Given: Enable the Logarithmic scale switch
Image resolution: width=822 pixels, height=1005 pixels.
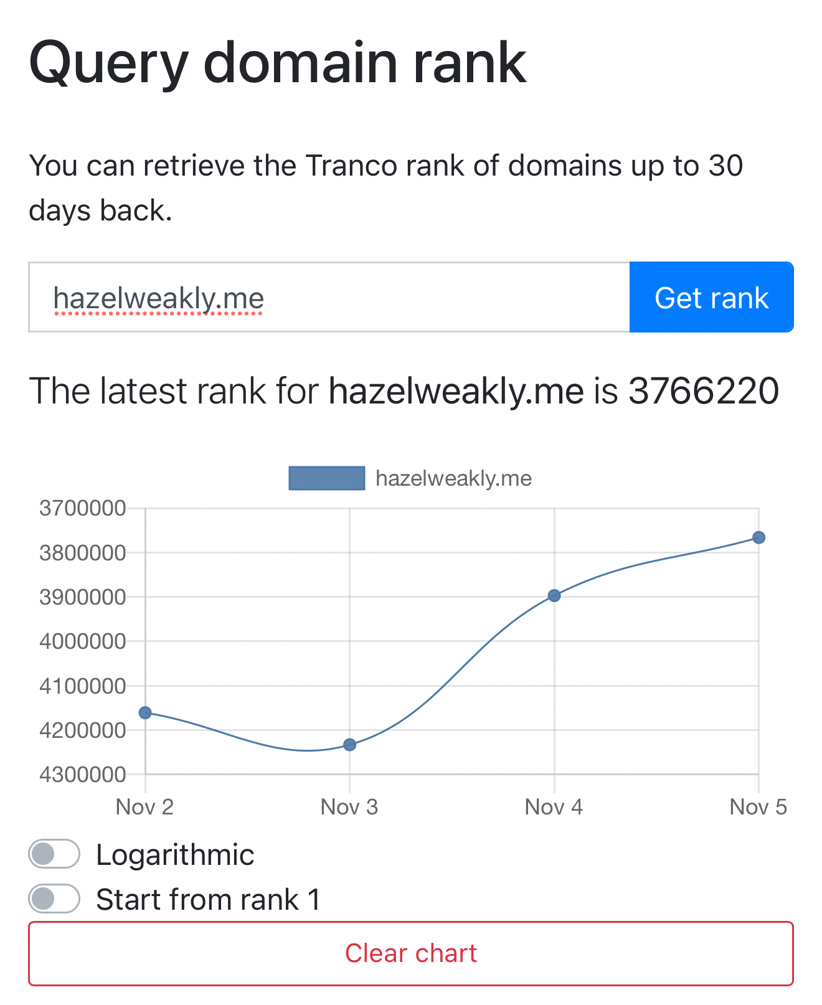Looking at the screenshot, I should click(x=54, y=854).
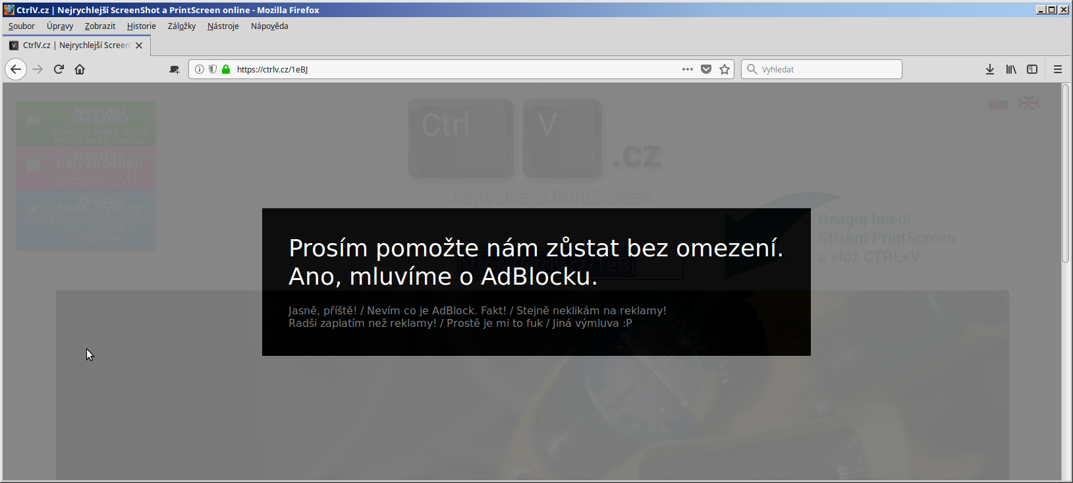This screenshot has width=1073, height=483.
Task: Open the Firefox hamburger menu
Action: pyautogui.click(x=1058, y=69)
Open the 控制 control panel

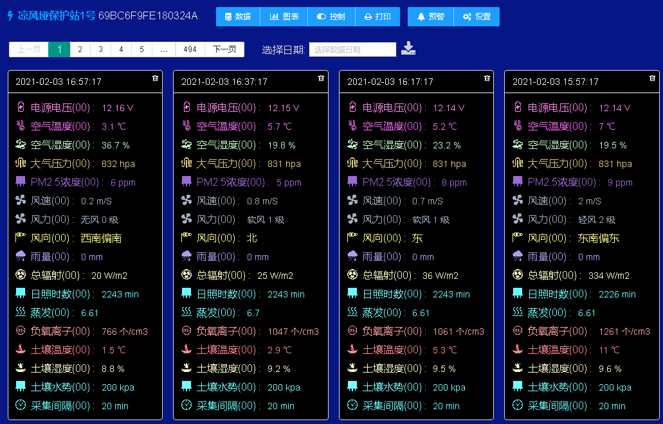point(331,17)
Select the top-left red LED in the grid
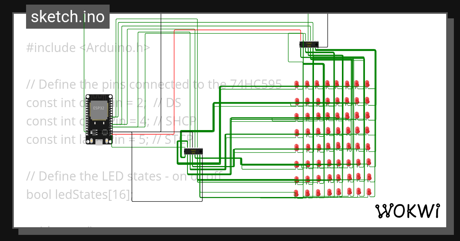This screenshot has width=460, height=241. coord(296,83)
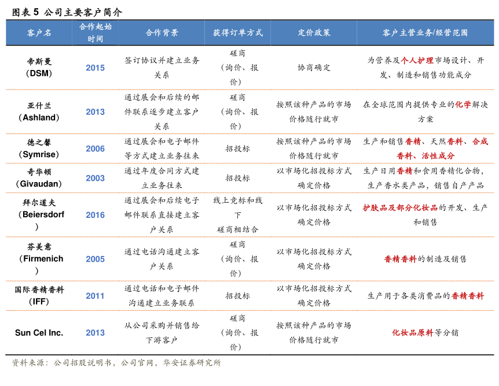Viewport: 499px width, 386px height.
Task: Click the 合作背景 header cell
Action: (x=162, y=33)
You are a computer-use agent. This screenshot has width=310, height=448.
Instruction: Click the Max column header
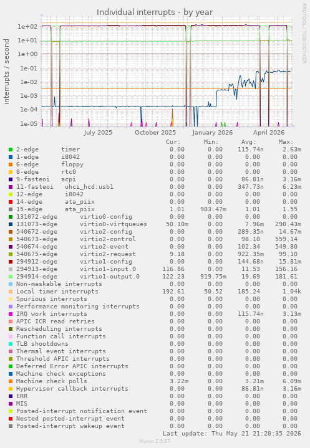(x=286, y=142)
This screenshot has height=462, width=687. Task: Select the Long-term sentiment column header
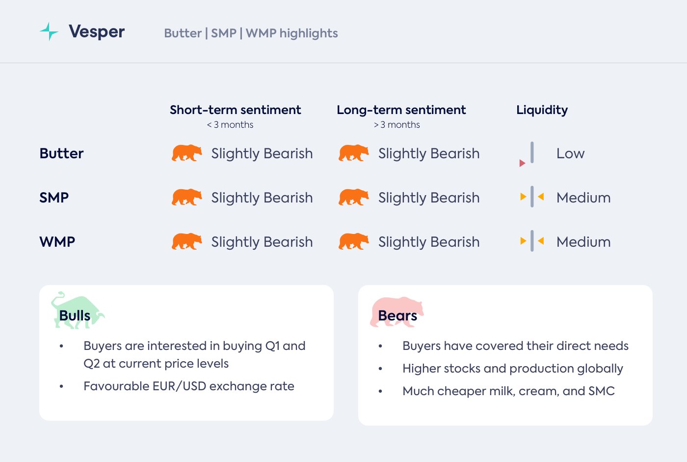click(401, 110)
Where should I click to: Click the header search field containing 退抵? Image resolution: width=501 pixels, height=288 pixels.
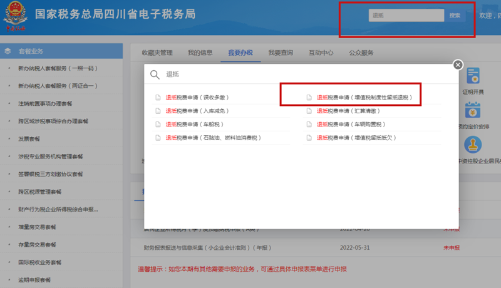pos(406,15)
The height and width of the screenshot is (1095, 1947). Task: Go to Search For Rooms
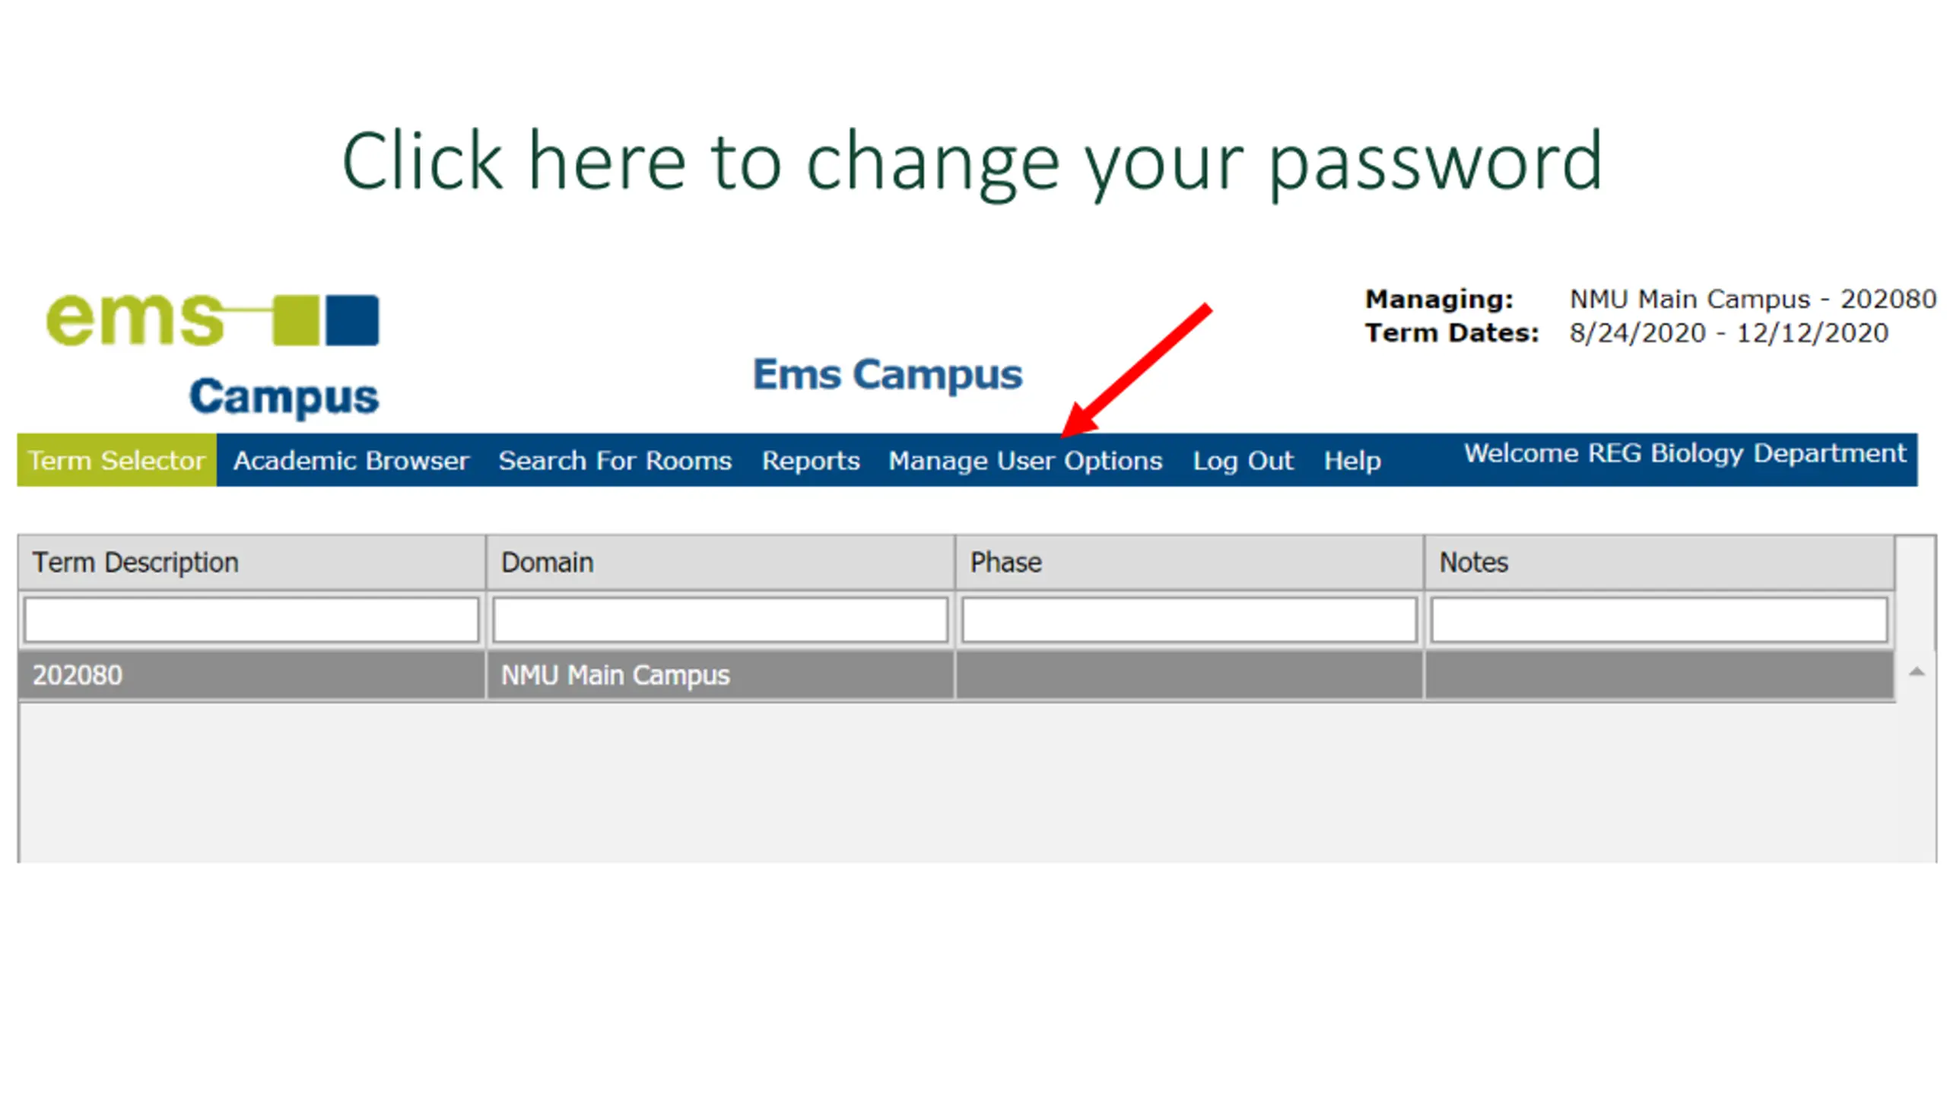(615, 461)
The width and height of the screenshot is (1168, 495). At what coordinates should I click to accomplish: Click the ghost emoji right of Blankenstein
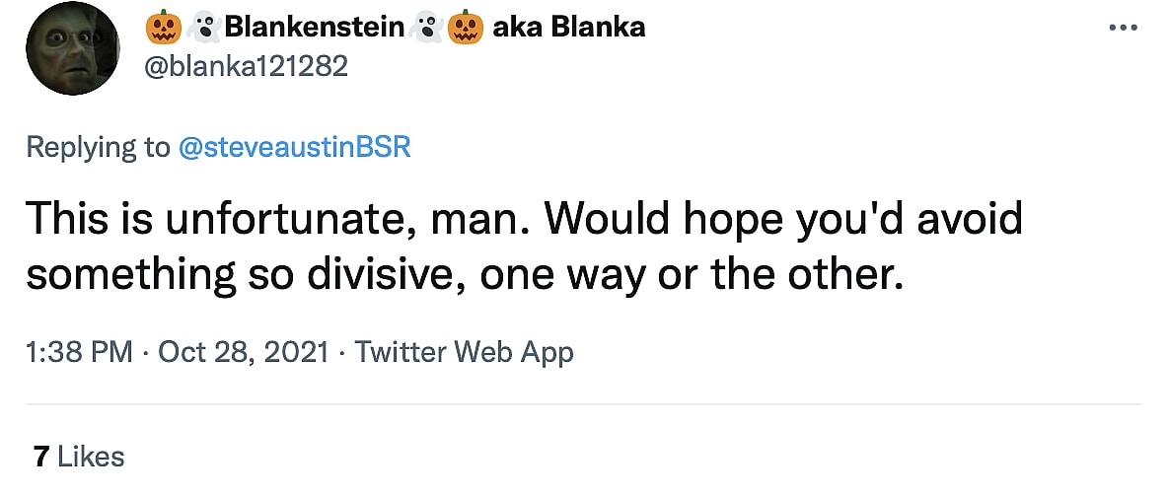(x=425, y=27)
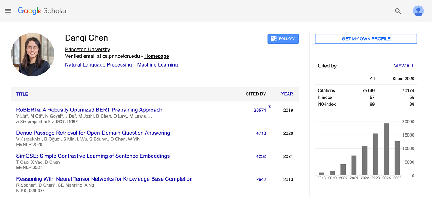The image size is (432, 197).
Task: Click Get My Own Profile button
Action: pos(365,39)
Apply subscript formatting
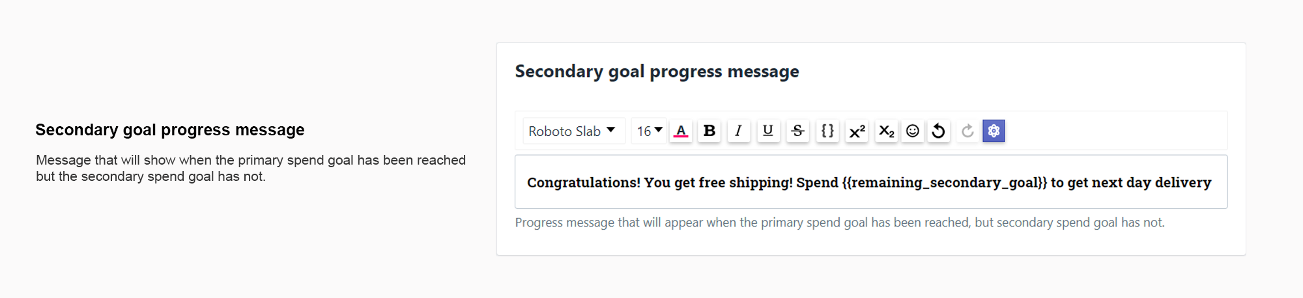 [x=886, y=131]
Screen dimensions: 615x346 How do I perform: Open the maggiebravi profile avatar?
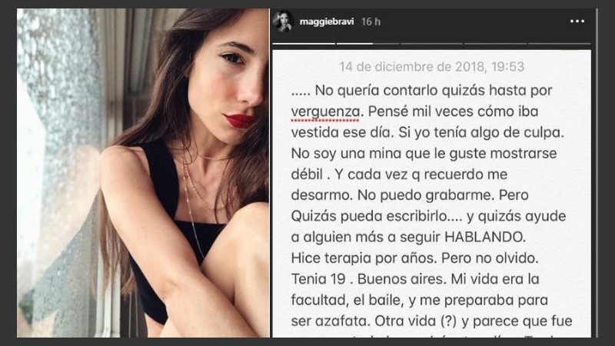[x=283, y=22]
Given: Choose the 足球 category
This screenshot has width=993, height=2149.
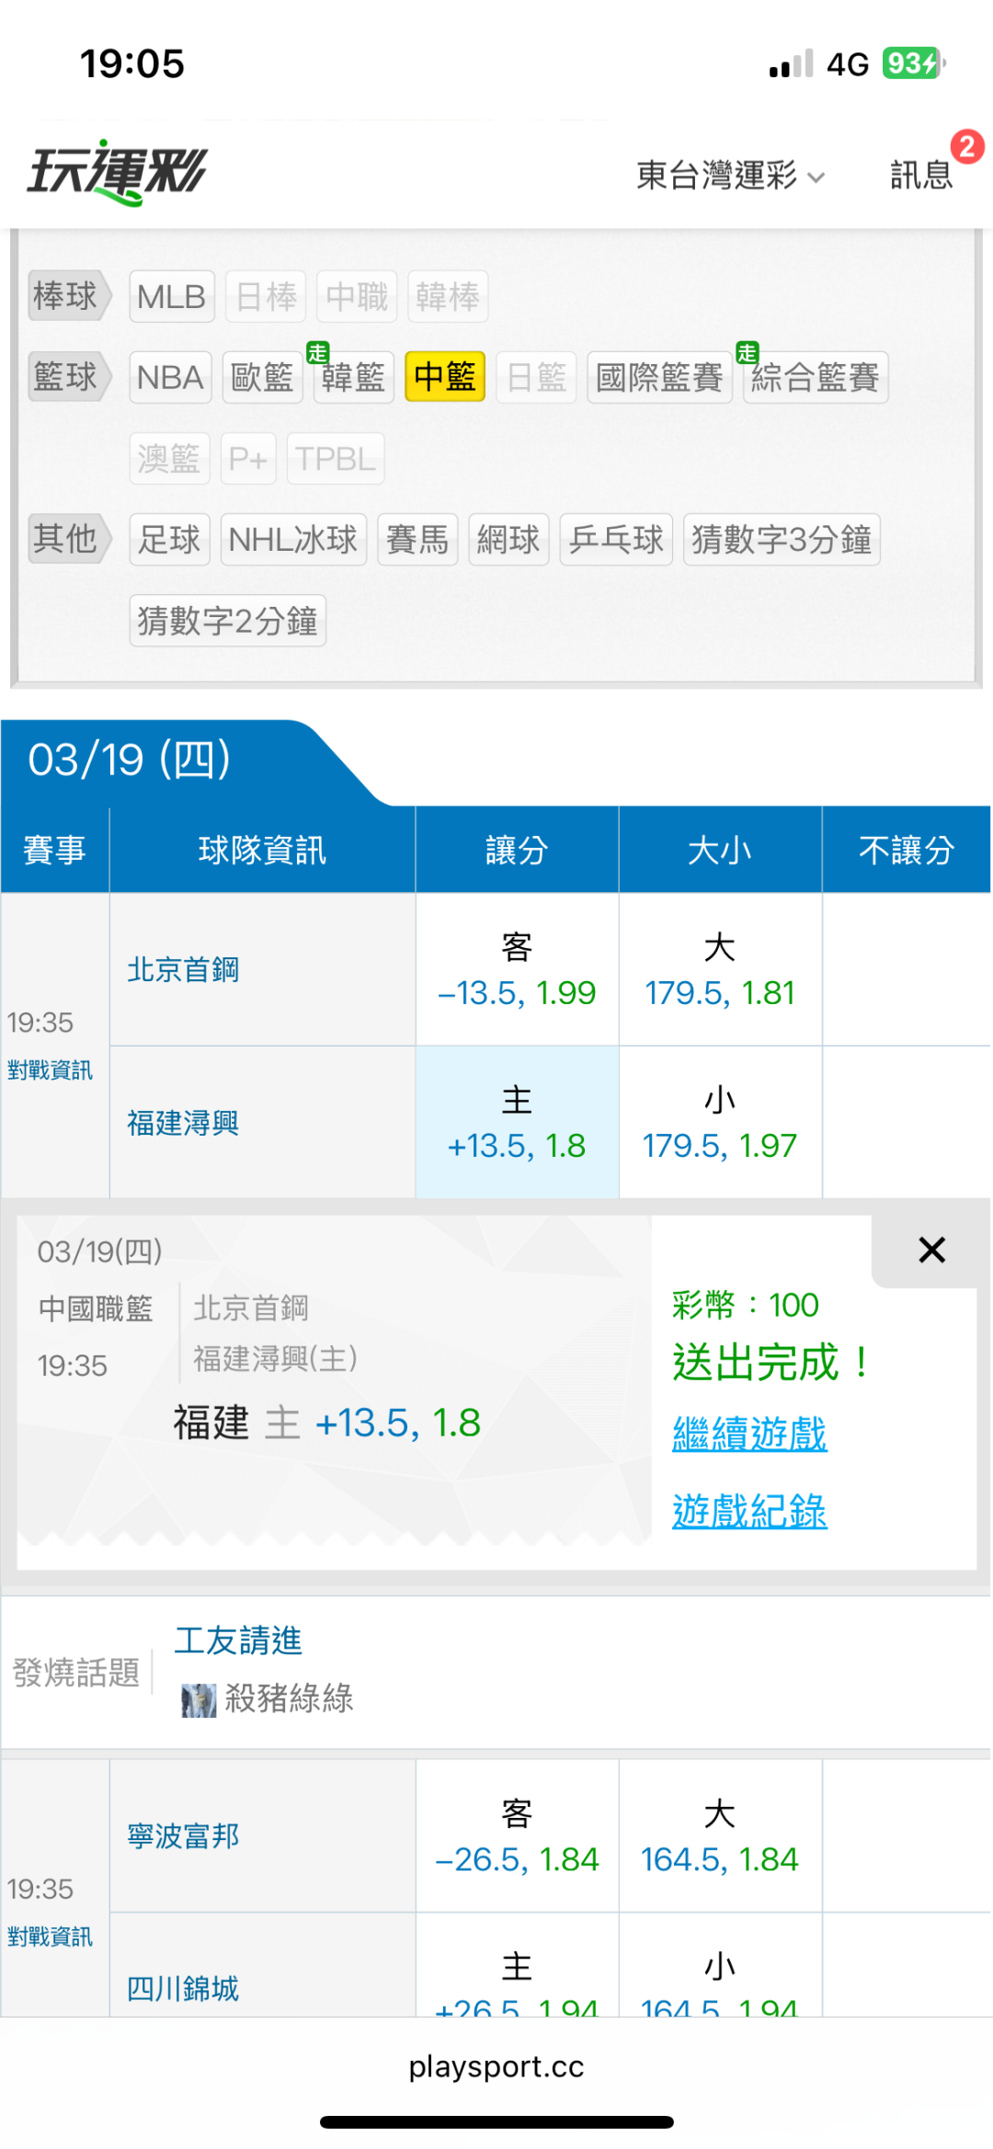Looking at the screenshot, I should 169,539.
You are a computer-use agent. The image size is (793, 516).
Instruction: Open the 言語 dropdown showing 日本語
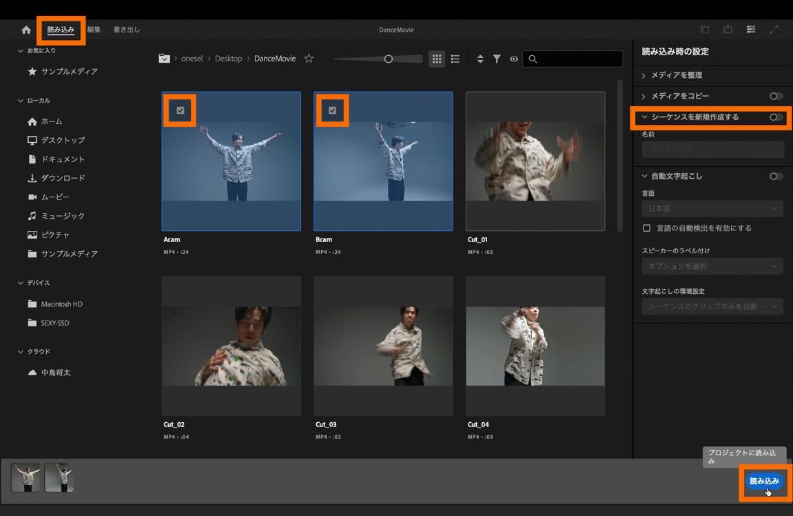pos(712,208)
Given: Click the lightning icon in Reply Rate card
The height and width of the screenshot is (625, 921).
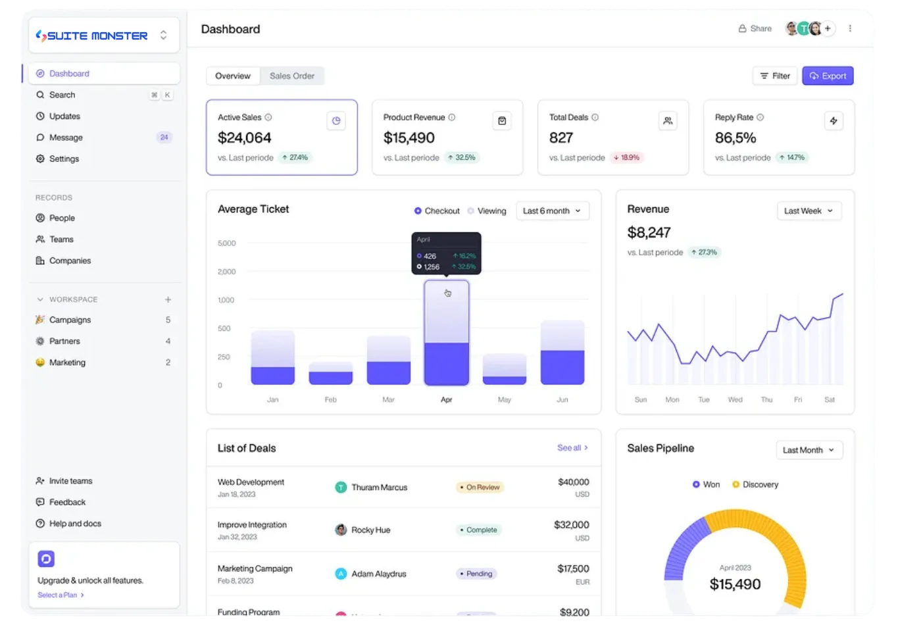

========

For each line above that carries the word "Given", copy it out.

## RESULT FOR THIS TASK:
Given: Enable the Logarithmic scale switch
Given: Choose the 足球 category
Given: Click the lightning icon in Reply Rate card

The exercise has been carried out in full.